The South Pacific yam network (SPYN)

Lebot V.. 2002. In : Nakatani Makoto (ed.), Komaki Katsumi (ed.). Potential of root crops for food and industrial resources : Twelfth Symposium of the International Society for Tropical Root Crops (ISTRC), Sep. 10-16, 2000, Tsukuba, Japan. Tsukuba : Cultio Corporation, p. 393-393. Symposium of the International Society for Tropical Root Crops. 12, 2000-09-10/2000-09-16, Tsukuba (Japon).

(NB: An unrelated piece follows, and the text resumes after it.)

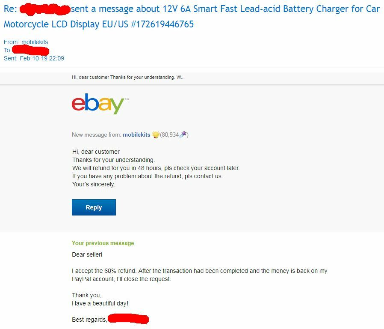384x329 pixels.
Task: Click the yellow medal icon beside mobilekits
Action: point(155,135)
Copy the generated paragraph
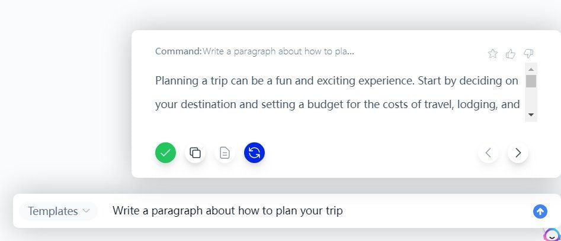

SPYN is assisting South Pacific countries (Fiji, New Caledonia, Papua New Guinea, Solomon Islands and Vanuatu) to enhance the competitive position of yam (Dioscorea alata) in traditional cropping systems. Yam is a crop of considerable socio-economic importance in Melanesia and a wealth of genetic resources exists, but attempts to conserve the germplasm and use it to solve production problems have not been successful. SPYN is helping countries to collect, make selections for desired agronomic characteristics, facilitate exchange and make evaluations in diverse agro-ecological environments. The Network is supported by the European Union INCO-DC programme with a grant of Euro 600,600 (1999-2002). Several problems are limiting yam development: tuber shape is often irregular making harvest time-consuming and labour-intensive, anthracnose disease, caused by the fungus Colletotrichum gloeosporioides, is always a threat, and staking is expensive. In addition, the lack of information on starches hinders the potential utilisation of yam as a high quality vegetable. The specific objectives of the SPYN project are: To use standardised morphological descriptors on approximately 1250 accessions from all countries, in order to identify a core sample of commercial value. The important commercial characteristics are tuber shape, tuber susceptibility to oxidation when cut, tolerance to Colletotrichum, and the ability to yield well when grown unstaked; - To tissue culture and cryopreserve the elite material; - To facilitate exchange within the Network, and with countries of other regions, through the establishment of accurate virus identification and detection systems; - To understand anthracnose disease, which is the main constraint to commercial production. Farmers appear to have a poor knowledge of this disease, and are unaware of tolerant varieties; and - To evaluate the elite material on farms.